Problem description: Within the entries below, the lines from the one with "Inwestycje (1230, 80)" through the one with "Budownictwo i nieruchomości (1102, 80)" are to be set down exactly, both ends kept.

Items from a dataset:
=== Begin Enclosure ===
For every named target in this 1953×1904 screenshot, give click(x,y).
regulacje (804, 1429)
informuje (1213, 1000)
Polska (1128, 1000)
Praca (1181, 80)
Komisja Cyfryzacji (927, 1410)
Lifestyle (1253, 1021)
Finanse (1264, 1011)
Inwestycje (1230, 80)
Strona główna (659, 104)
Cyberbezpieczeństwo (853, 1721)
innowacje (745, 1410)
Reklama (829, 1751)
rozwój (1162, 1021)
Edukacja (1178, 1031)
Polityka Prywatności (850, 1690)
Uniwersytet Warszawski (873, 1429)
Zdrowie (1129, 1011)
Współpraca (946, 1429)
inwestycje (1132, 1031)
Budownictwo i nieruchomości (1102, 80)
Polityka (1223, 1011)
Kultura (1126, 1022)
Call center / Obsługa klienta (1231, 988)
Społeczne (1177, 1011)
=== End Enclosure ===
Answer to this task:
Inwestycje (1230, 80)
Strona główna (659, 104)
Cyberbezpieczeństwo (853, 1721)
innowacje (745, 1410)
Reklama (829, 1751)
rozwój (1162, 1021)
Edukacja (1178, 1031)
Polityka Prywatności (850, 1690)
Uniwersytet Warszawski (873, 1429)
Zdrowie (1129, 1011)
Współpraca (946, 1429)
inwestycje (1132, 1031)
Budownictwo i nieruchomości (1102, 80)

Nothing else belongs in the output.